In Tokyo, each rider will have two minutes to display their best flips, skills, and tricks, with points awarded for originality, execution, and height. According to Roberts, the competition will be incredibly entertaining to watch.

“Judges look for how we use the whole course, the tricks we do, our speed, and height and, of course, if we mess up,” she told VeloNews. “No one rides the park the same.”

3 – Roberts will have new tricks up her sleeve.

At the 2019 UCI Urban World Championships in Chengdu, China, Roberts became the first woman to land a 360 tailwhip. A tailwhip is a trick in which the frame of the bike performs a complete rotation around the front end (bars and forks), which remains stationary throughout the move.

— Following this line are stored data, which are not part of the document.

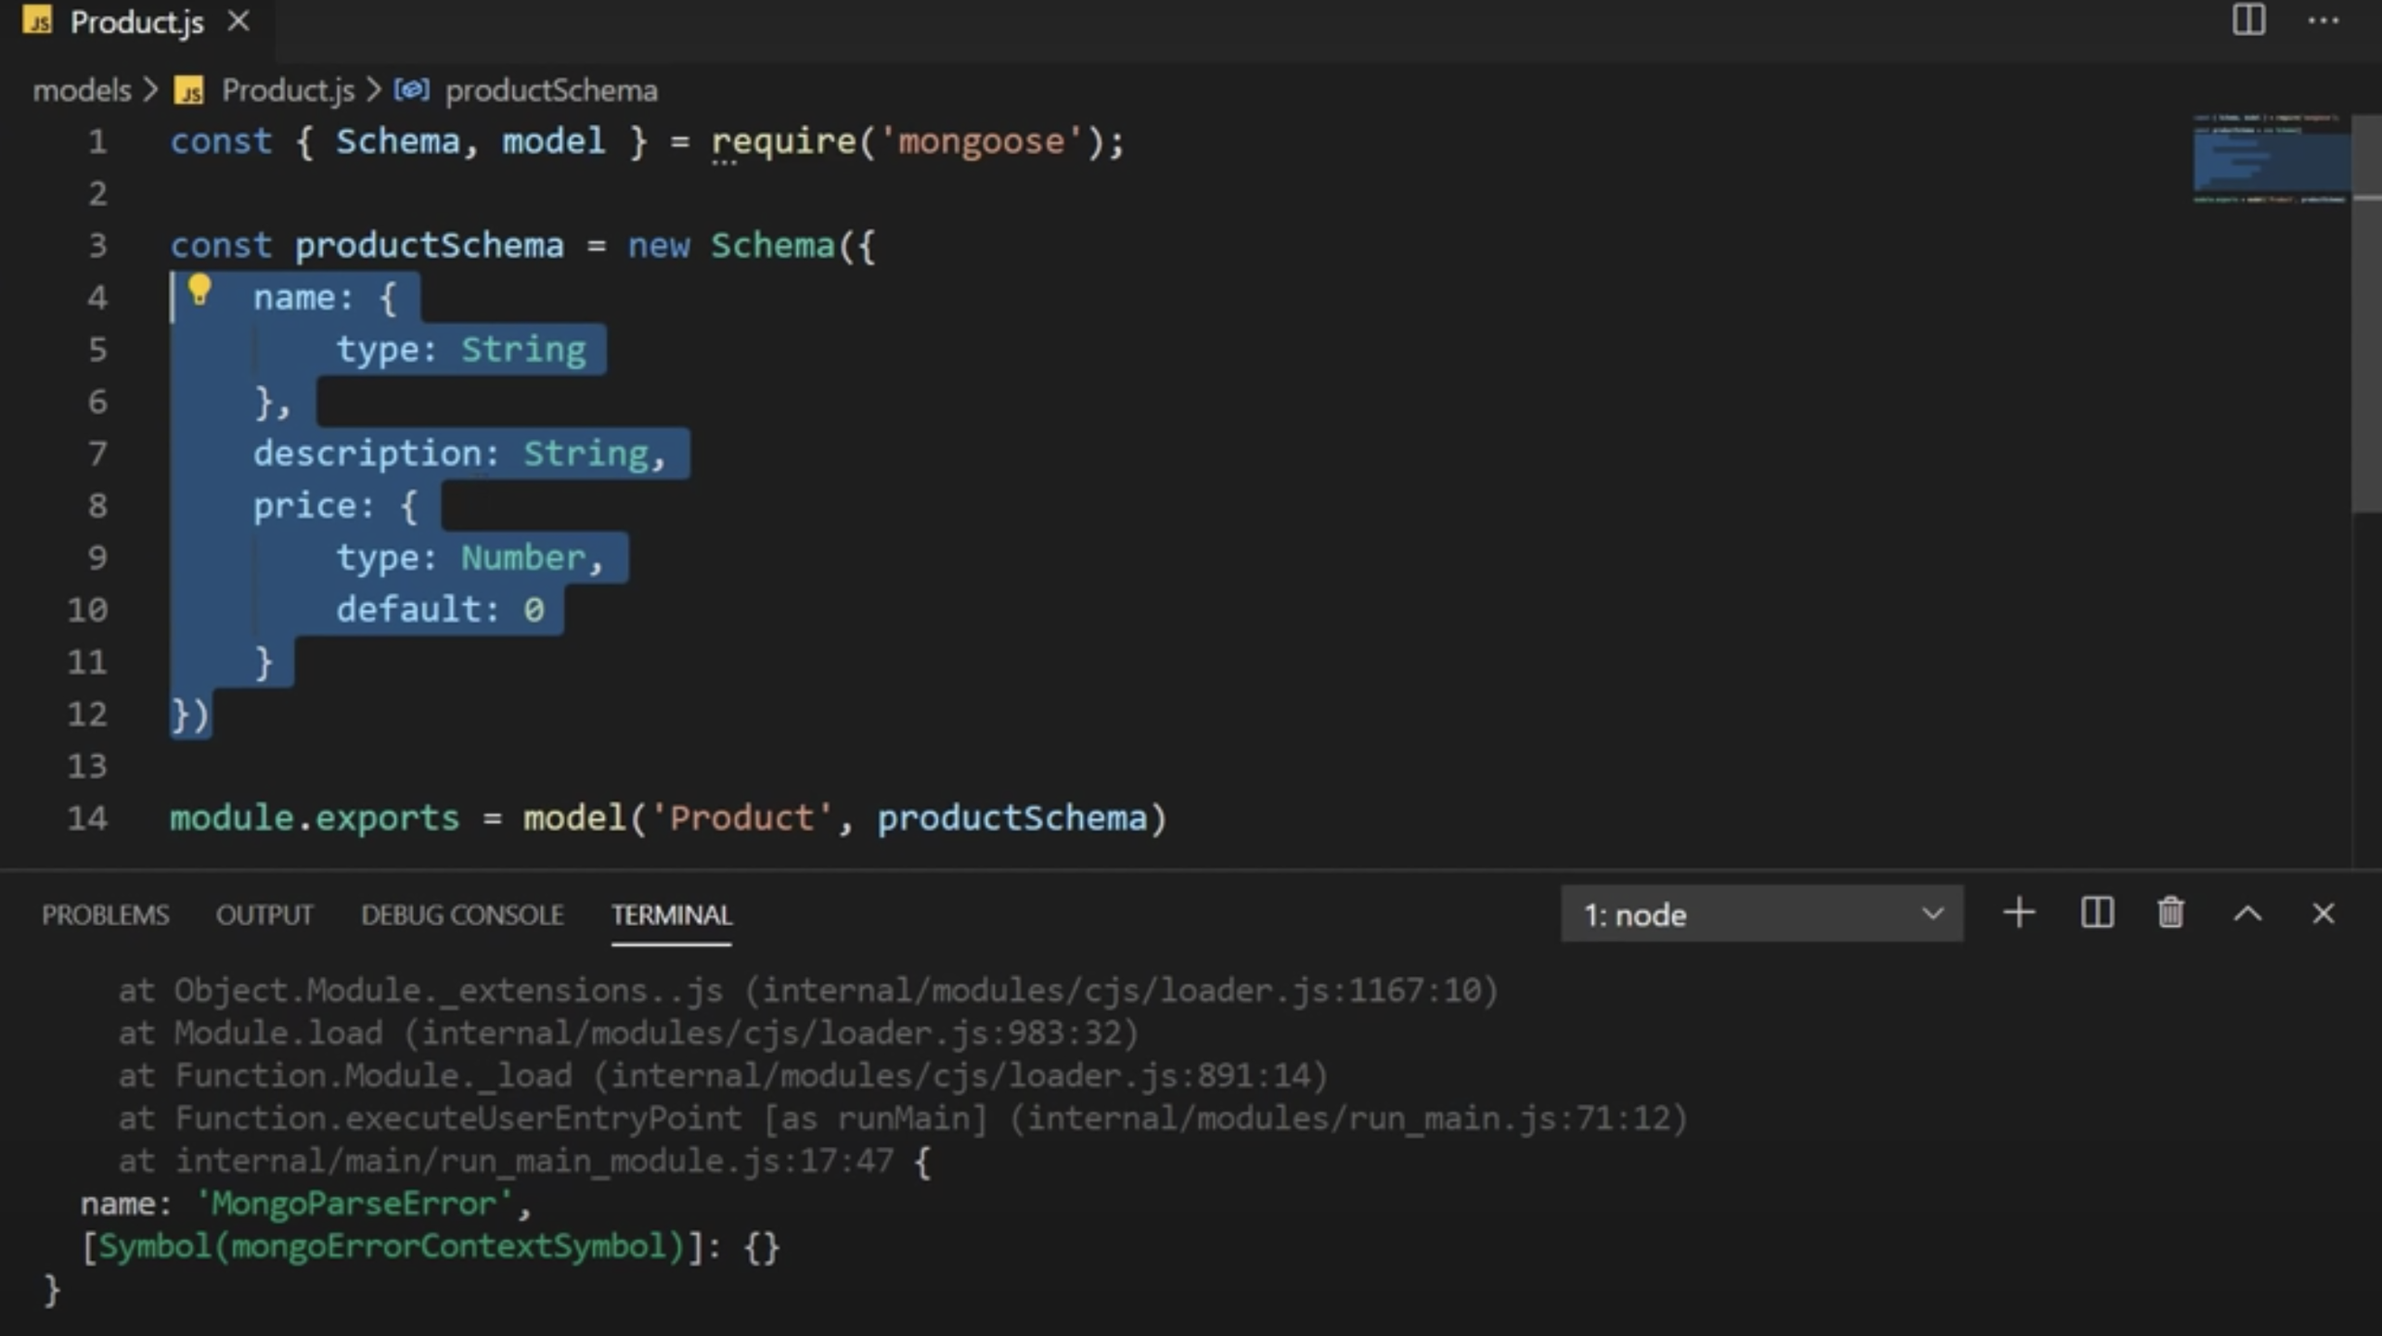The width and height of the screenshot is (2382, 1336).
Task: Open the editor More Actions ellipsis menu
Action: 2323,20
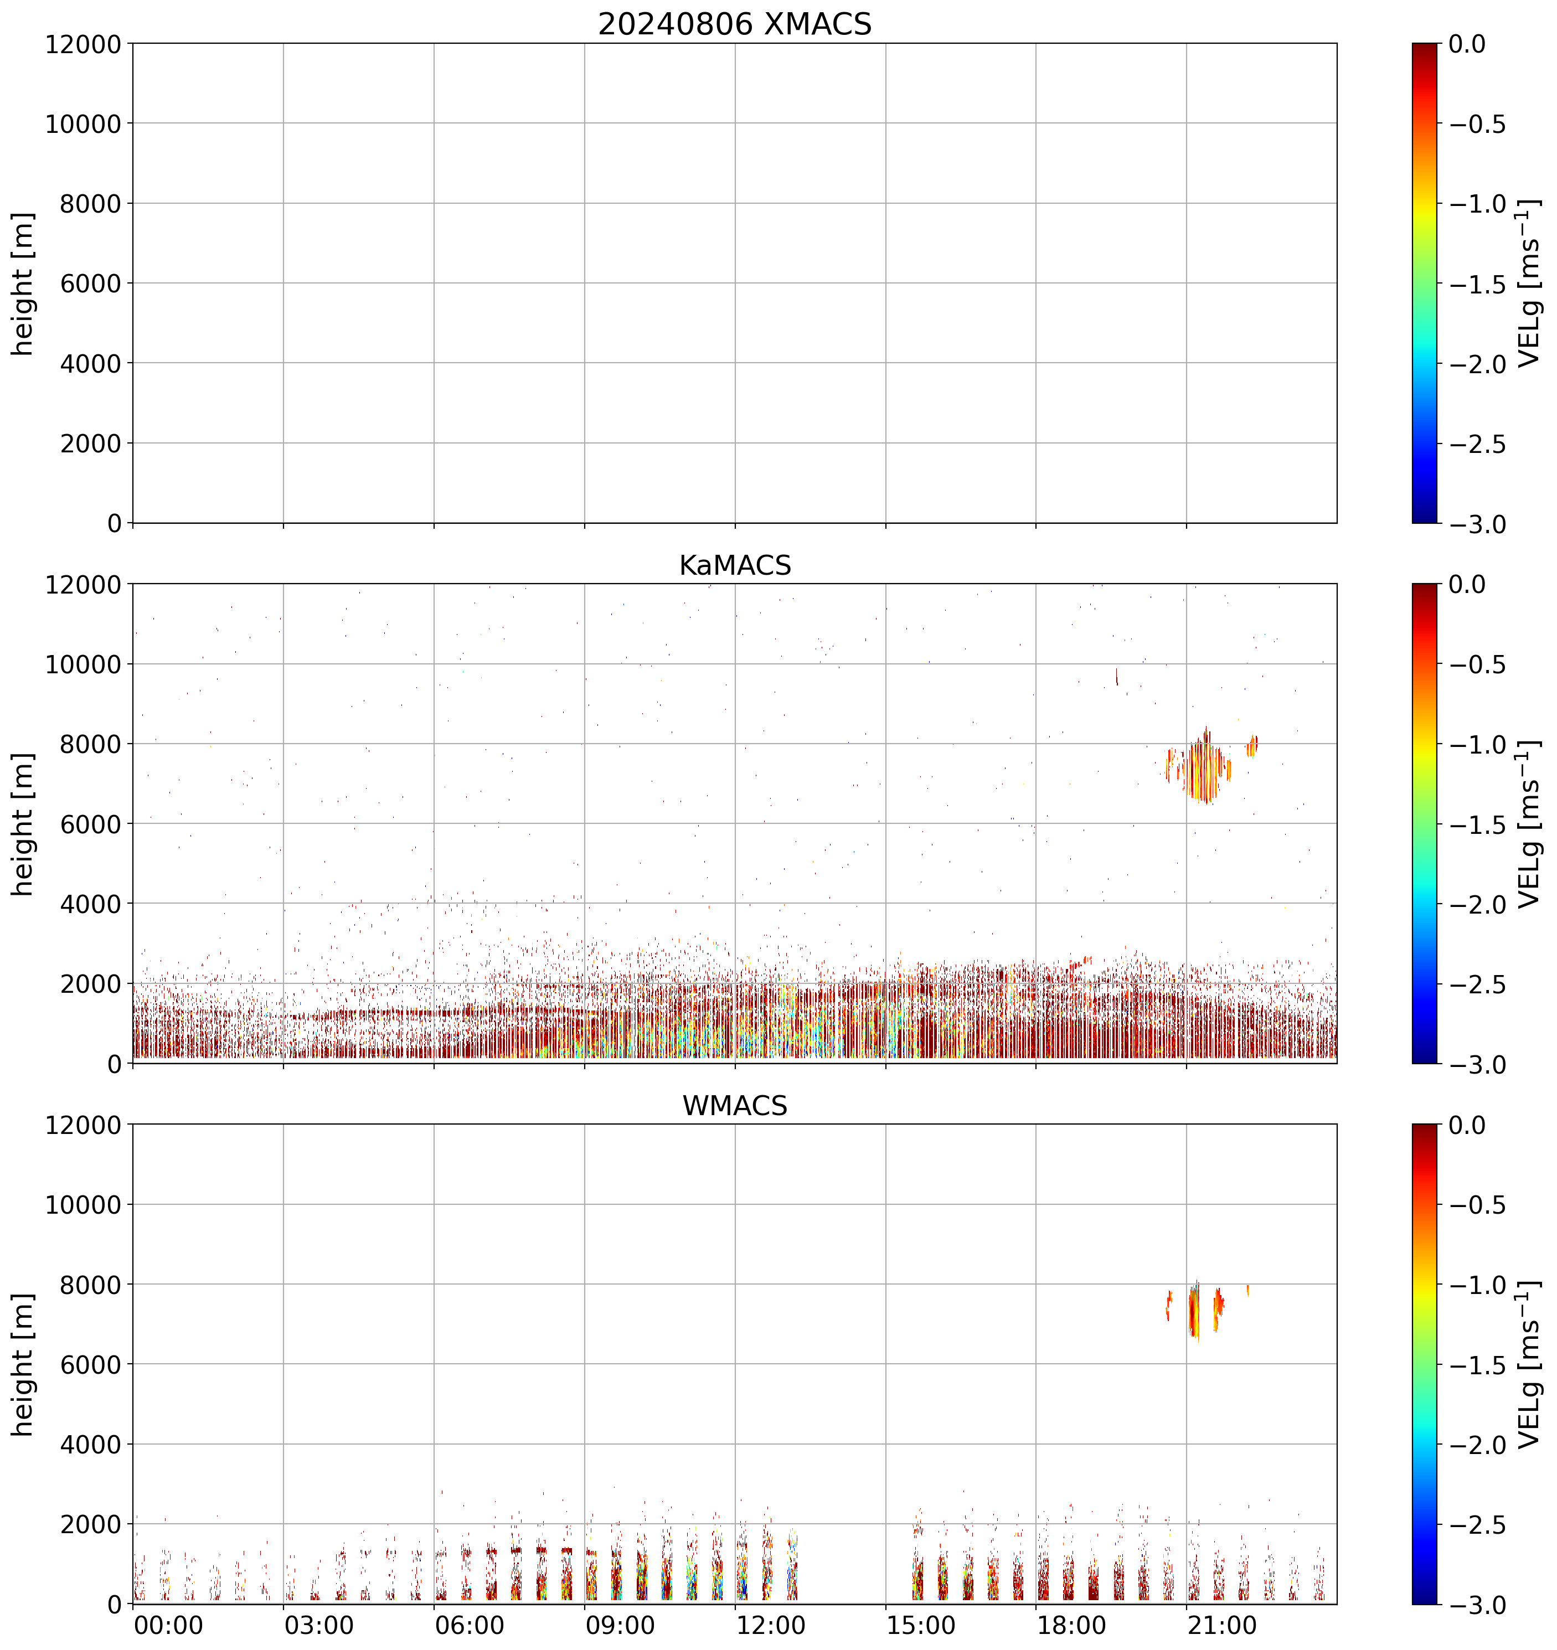Click the WMACS colorbar VELg label
The image size is (1557, 1650).
pyautogui.click(x=1528, y=1364)
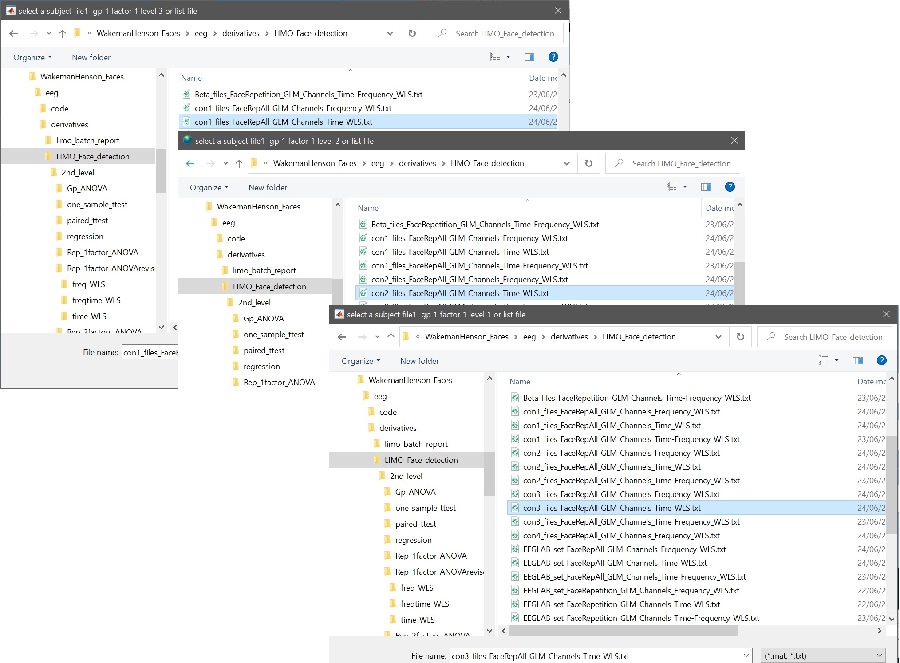
Task: Toggle preview pane in level 1 dialog
Action: 857,360
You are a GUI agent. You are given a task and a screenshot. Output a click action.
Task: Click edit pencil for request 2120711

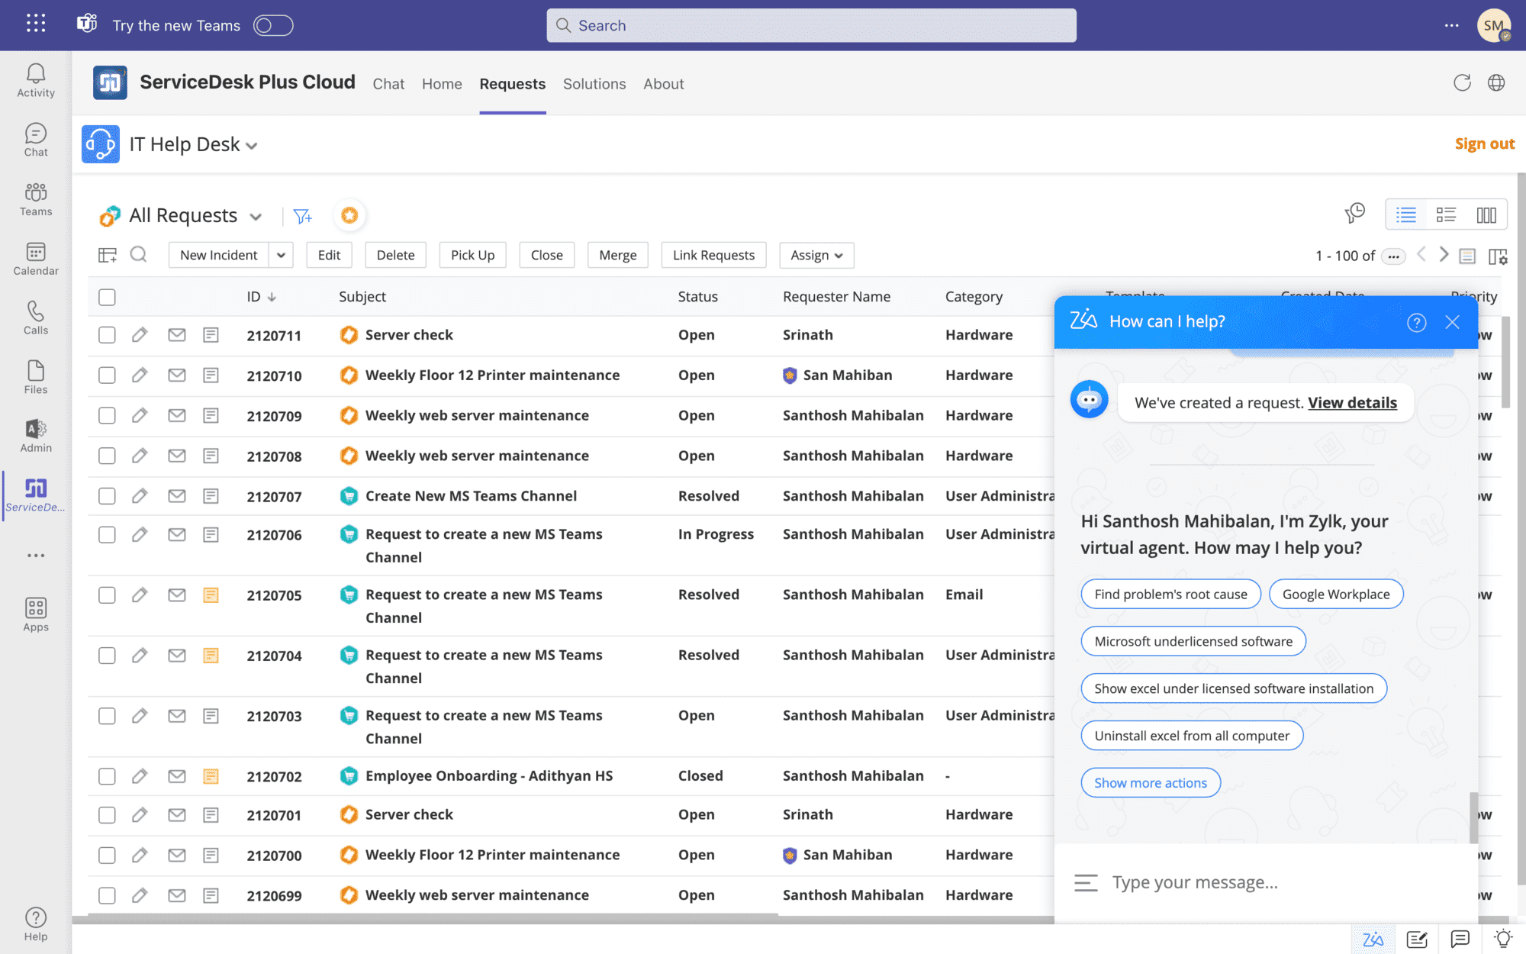tap(139, 335)
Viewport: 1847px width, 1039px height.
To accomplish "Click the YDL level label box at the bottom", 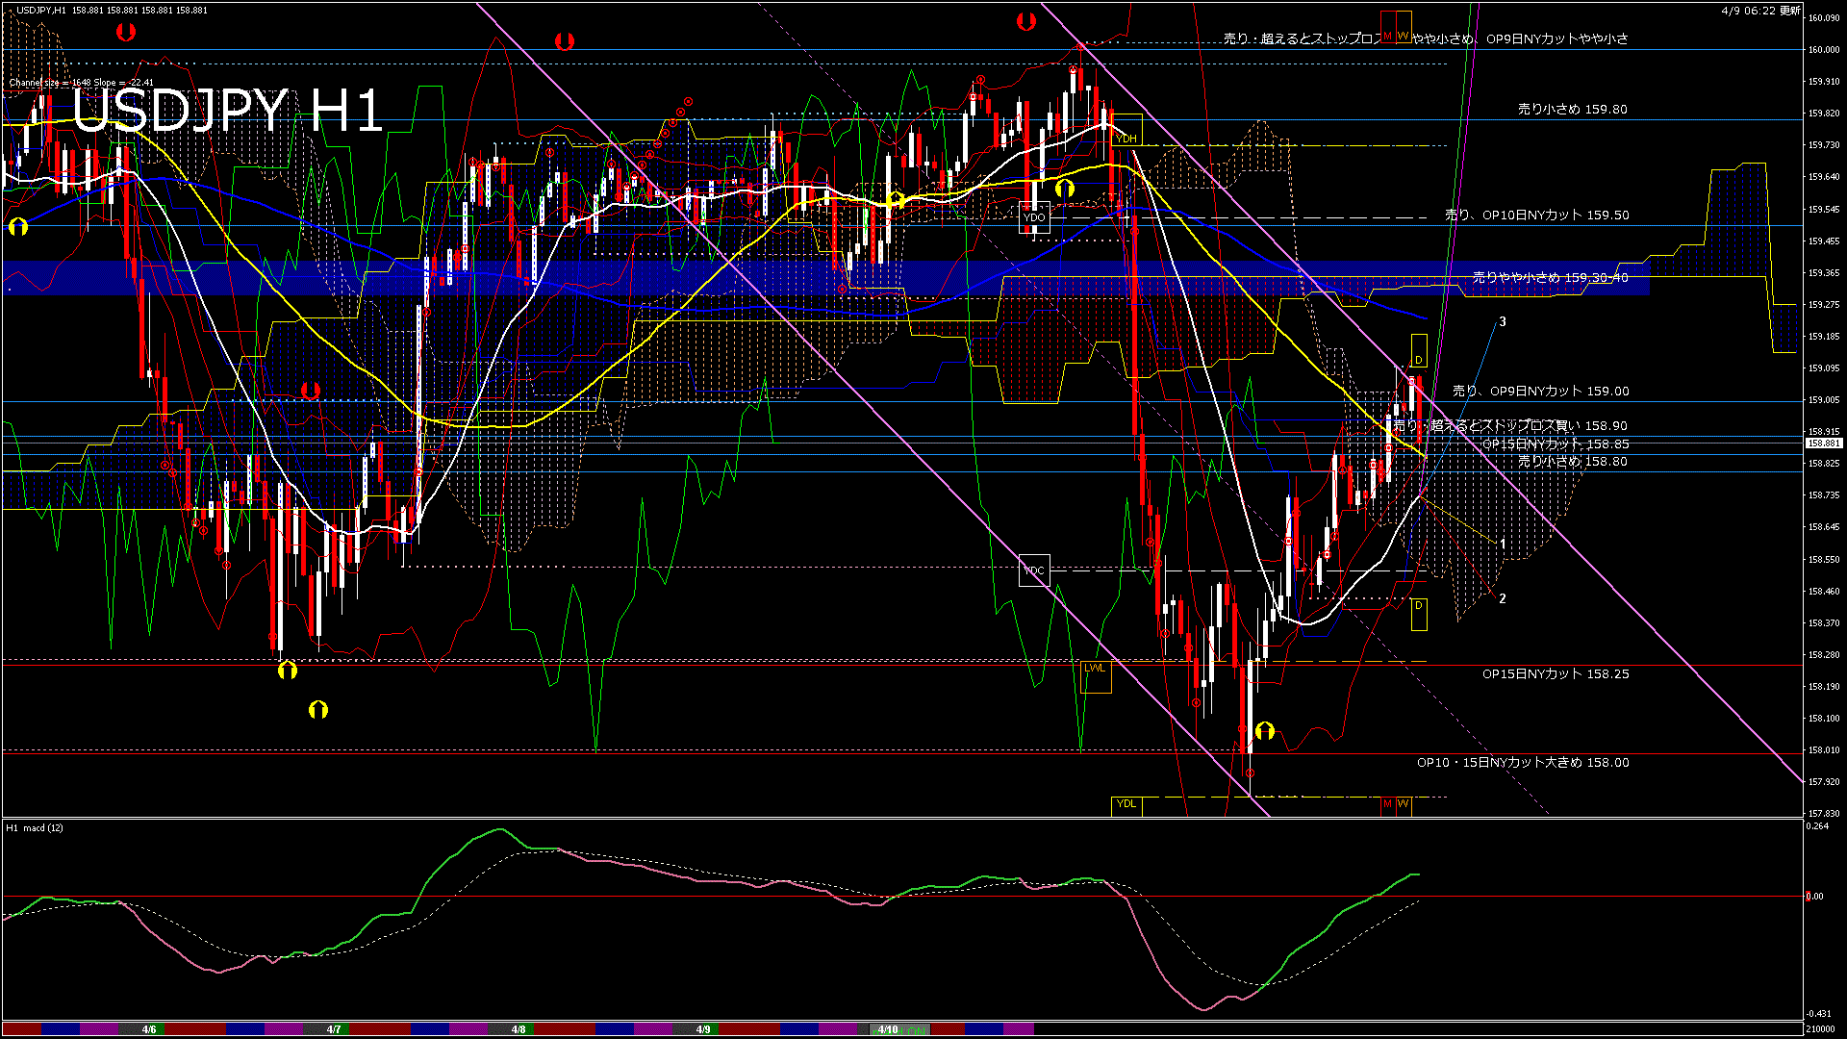I will [x=1126, y=804].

In the 360, the rider spins in a 360-degree circle while the tail of the bike rotates in a tailwhip.

While Roberts frequently posts videos of new moves she’s working on to Instagram, her best-kept secrets won’t be displayed until Saturday.

“We’ve had a full year to hide tricks,” she said, “and people are going to be sending it for that gold.”

4 – Representation matters

BMX bikes in general are typically not a women’s world. While countless professional male cyclists wax poetic about getting their start on a BMX bike, most women come to the sport through other means. Roberts is an anomaly in that way: BMX is the only cycling she’s ever (chosen) to know.

Thriving — and surviving — in the male-dominated sport has been challenging every step of the way. From being taken seriously at the bike park to convincing sponsors to support her, Roberts has never not been paving her own way.

“There just weren’t any girls riding full-time,” she said in a recent interview with Michigan Public Radio. “Maybe riding for one or two companies but not making it a full-time thing. I didn’t even know if it was possible to make it a career. No companies were looking for women riders. I just knew that I loved it. It was like, ‘if I ride good enough and if I can hold my own against the guys, then there’s no way they can deny me a spot on the team for being a girl.’ If I can ride like everyone else, there’s nothing holding me back.”

With three world titles and hopes for Olympic gold, Roberts has shown that not only can she ride like everyone else, she can also do it better. But her ability to inspire applies off the bike, as well.

Roberts is young, gay, and by some — outdated — standards doesn’t fit the part of an Olympic athlete. She refuses to let any of that stand in her way.

“I hope that I can inspire young kids to chase their dreams and never give up on themselves,” she said. “Not only that but to be the best person they can be in and out of their sport.”